(ForeignPolicy) Only one issue might bring together a Democratic-led House and an odds-on Republican-controlled Senate: China. The two parties might be divided on almost everything else, but their legislative agendas for China have a lot in common. Both propose increasing support for research and development and securing vulnerable U.S. supply chains. Neither is shy about challenging Chinese actions in Xinjiang and Hong Kong. China will be one of the very few areas likely to see real legislative movement.
Science and technology research is one of the most promising areas for bipartisan cooperation. The Made in China 2025 initiative helped wake American policymakers up to China’s technology ambitions, but COVID-19 more than anything else focused lawmakers’ attention on China. Members of Congress have proposed a number of bills all aimed at preserving America’s technological edge.

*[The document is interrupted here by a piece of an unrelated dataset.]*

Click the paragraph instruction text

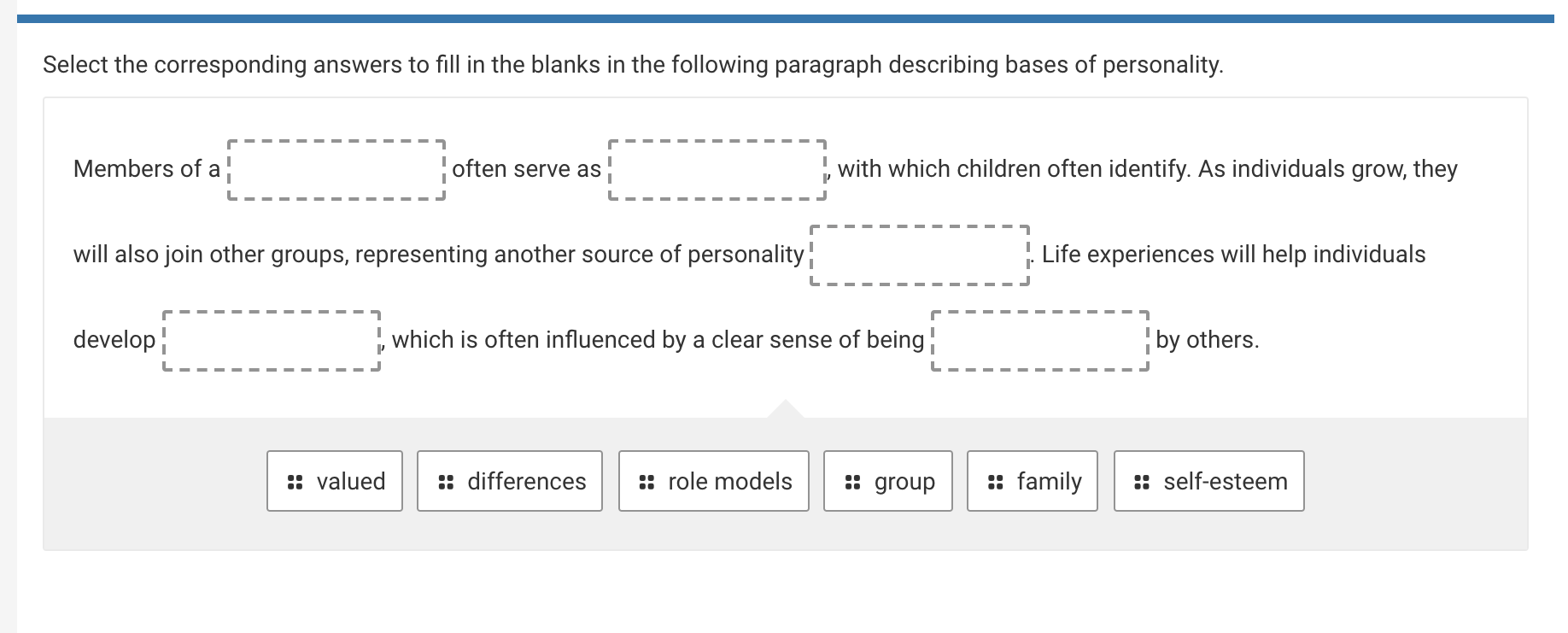632,63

The Republican China Task Force report recommends doubling federal funding for basic research, quantum computing, and artificial intelligence (AI) initiatives. “It’s nice to see science and technology coming to the front,” said Jennifer Wickre, a senior Republican policy advisor for the House Committee on Science, Space, and Technology.
The disagreement is around how to spend this vast flow of new money. Both parties support applied research in a few key sectors—semiconductors, telecommunications, quantum computing, and AI are all on the table. Republicans, however, prefer that the government mostly stick to basic research. “There’s a philosophical belief [among Republicans] that the role of the U.S. government is on the basic research side,” Wickre said.